At his wife’s request, Randy agreed to go to the Emergency Room, where he lost consciousness. The ER team had to shock his heart twice to bring it back to a normal rhythm and found that Randy had ventricular tachycardia (VT), which is a fast, abnormal heart rate.
This was the beginning of Randy’s edification on heart health and his quest to learn all he could about his dangerous health condition. This involved regular visits with a cardiologist, stress tests and constant monitoring. “There were months of uncertainty and scary times,” he said.
The doctors ultimately determined that Randy has sarcoidosis, an inflammatory disease that affects multiple organs in the body, and first-degree heart failure. This April, Randy received an internal defibrillator and a pacemaker.
“I would often say, ‘I don’t get sick.’ For quite a long time, that was the case. In the past couple of years, I had pneumonia, then the flu, and then a lasting respiratory infection,” Randy said. “The doctor suggested doing some tests, and they confirmed I had sarcoidosis.”
Randy’s illness isn’t debilitating and doesn’t limit what he can do. In fact, the doctors have advised him to continue exercising, adding that his history of strong physical health is benefitting him today.
But the past five years have changed some things for Randy: “I’m treating myself a lot better these days in terms of how much sleep I am getting. I used to be someone who’d get by on four to five hours of sleep because I could and because I had a very busy schedule. Now I’m more in the seven- to nine-hour range, and I feel a lot better. I am doing my best to keep up with my exercise and eat better – and eliminate carbs. Losing 10-15 pounds will help my heart.”

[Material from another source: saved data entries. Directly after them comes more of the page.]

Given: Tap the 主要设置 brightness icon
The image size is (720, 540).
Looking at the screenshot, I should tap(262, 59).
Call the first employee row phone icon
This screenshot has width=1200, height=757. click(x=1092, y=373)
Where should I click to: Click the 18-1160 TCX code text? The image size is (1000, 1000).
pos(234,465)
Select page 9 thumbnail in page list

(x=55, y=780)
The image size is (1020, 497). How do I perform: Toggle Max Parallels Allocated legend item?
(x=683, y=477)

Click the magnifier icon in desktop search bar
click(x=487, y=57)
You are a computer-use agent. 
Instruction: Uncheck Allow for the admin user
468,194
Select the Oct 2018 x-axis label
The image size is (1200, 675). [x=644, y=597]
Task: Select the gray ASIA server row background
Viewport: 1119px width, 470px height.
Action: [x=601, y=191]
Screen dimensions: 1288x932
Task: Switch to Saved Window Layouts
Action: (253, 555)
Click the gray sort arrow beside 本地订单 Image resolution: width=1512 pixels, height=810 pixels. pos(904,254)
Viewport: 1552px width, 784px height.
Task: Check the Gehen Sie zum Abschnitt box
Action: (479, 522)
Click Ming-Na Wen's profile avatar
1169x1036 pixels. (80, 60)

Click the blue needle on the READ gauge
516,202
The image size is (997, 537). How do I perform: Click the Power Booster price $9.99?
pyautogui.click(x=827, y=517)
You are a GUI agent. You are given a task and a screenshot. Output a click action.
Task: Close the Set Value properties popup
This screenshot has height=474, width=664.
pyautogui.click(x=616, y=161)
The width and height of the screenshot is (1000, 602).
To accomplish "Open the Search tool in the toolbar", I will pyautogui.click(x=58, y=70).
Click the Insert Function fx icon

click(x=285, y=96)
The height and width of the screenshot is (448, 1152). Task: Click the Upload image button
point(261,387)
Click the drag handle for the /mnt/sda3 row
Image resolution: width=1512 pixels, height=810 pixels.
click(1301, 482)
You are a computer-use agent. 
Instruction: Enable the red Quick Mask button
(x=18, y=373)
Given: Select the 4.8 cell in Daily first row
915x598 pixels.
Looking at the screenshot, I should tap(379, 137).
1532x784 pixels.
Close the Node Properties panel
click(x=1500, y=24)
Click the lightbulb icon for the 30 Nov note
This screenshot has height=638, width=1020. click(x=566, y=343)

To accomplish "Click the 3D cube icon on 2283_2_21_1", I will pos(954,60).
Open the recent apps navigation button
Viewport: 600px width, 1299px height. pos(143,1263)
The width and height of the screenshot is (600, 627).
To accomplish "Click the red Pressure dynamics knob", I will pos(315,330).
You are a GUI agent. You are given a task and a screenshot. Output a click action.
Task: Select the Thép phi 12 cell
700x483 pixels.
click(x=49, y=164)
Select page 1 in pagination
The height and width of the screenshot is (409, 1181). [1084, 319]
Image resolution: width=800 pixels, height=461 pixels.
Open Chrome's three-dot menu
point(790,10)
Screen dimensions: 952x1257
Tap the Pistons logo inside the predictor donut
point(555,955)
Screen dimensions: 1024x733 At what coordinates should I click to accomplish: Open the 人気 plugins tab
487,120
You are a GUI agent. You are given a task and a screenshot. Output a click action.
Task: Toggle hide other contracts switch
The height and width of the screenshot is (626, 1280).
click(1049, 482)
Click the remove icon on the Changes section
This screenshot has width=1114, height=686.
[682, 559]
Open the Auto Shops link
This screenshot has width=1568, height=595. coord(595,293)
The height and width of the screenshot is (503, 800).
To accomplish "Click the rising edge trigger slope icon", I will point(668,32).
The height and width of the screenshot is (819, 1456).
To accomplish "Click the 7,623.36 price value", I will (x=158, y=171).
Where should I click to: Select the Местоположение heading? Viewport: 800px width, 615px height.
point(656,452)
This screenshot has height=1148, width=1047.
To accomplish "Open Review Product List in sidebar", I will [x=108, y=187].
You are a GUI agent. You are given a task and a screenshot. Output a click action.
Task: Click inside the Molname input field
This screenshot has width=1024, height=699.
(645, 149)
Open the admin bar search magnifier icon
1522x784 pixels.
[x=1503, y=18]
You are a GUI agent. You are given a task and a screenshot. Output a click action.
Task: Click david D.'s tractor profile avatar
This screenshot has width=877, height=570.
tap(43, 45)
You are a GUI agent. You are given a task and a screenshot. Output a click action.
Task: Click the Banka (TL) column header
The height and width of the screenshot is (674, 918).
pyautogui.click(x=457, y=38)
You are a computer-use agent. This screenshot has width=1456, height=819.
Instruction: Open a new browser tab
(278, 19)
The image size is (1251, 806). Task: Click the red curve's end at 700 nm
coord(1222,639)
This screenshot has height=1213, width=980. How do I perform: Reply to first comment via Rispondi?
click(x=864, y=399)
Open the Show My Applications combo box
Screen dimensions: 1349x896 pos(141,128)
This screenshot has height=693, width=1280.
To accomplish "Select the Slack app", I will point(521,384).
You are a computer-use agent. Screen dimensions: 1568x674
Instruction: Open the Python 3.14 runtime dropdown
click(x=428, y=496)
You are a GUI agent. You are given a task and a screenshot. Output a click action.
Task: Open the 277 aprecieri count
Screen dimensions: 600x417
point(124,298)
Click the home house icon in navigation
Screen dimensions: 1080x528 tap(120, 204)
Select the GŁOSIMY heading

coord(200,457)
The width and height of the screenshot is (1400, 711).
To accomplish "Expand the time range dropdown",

He is also now a big advocate of walking as a form of exercise.
“It’s wonderful exercise and is the easiest way to accomplish that objective of getting in shape,” he said. “I now walk with my wife about four miles every morning in a little over an hour. That’s a dedicated hour that we are talking to each other, so it’s also great for our relationship.”
Randy hopes his story might prompt someone in the HB family to get in shape and live a healthier lifestyle.
“Your chances of being able to fight off disease and live a normal life are much better if you maintain a healthy diet, exercise and get plenty of sleep,” he said.
Here are a few other tidbits of advice from Randy: “Get your annual exams; have a positive outlook on your life; and be kind to yourself and everyone else – it’s good for your heart.”